BEGIN
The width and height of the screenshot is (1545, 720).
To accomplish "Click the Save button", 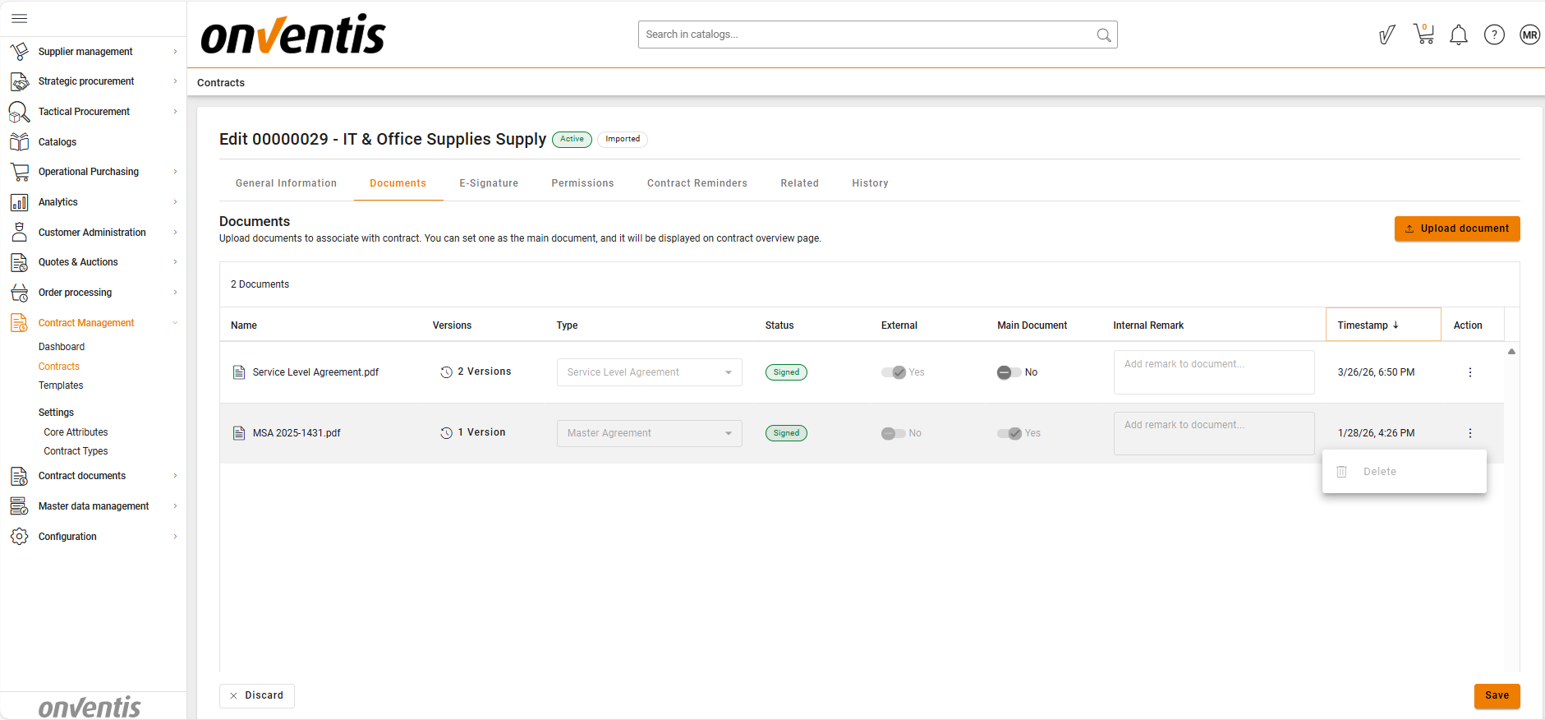I will (x=1497, y=695).
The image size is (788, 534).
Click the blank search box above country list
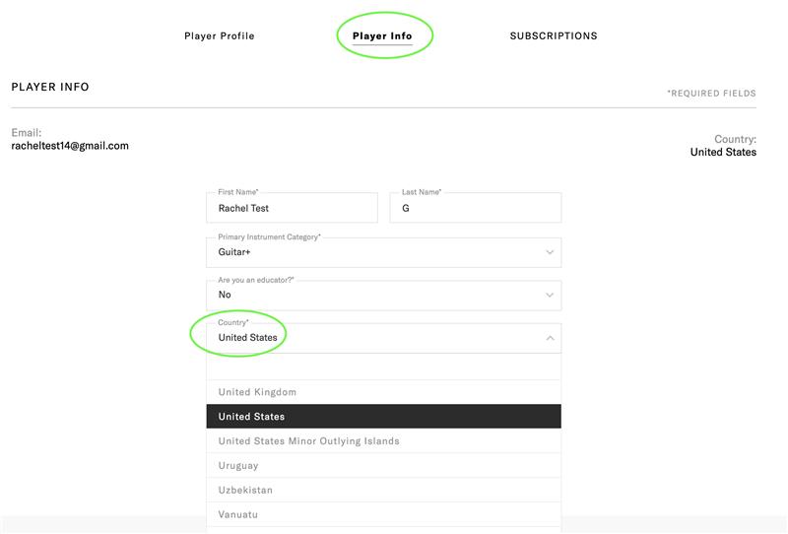383,367
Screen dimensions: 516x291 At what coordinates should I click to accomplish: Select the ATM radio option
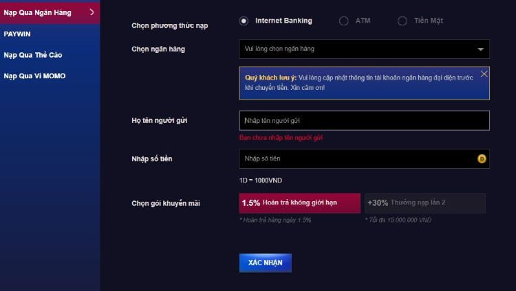point(343,21)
END
Work instruction:
In the data above, find the line containing "The image size is (788, 534).", then output it and every later line exactly, without the pictures.

Response to this exercise:
The image size is (788, 534).
Click the blank search box above country list
383,367
Screen dimensions: 516x291 At what coordinates should I click to accomplish: Select the ATM radio option
point(343,21)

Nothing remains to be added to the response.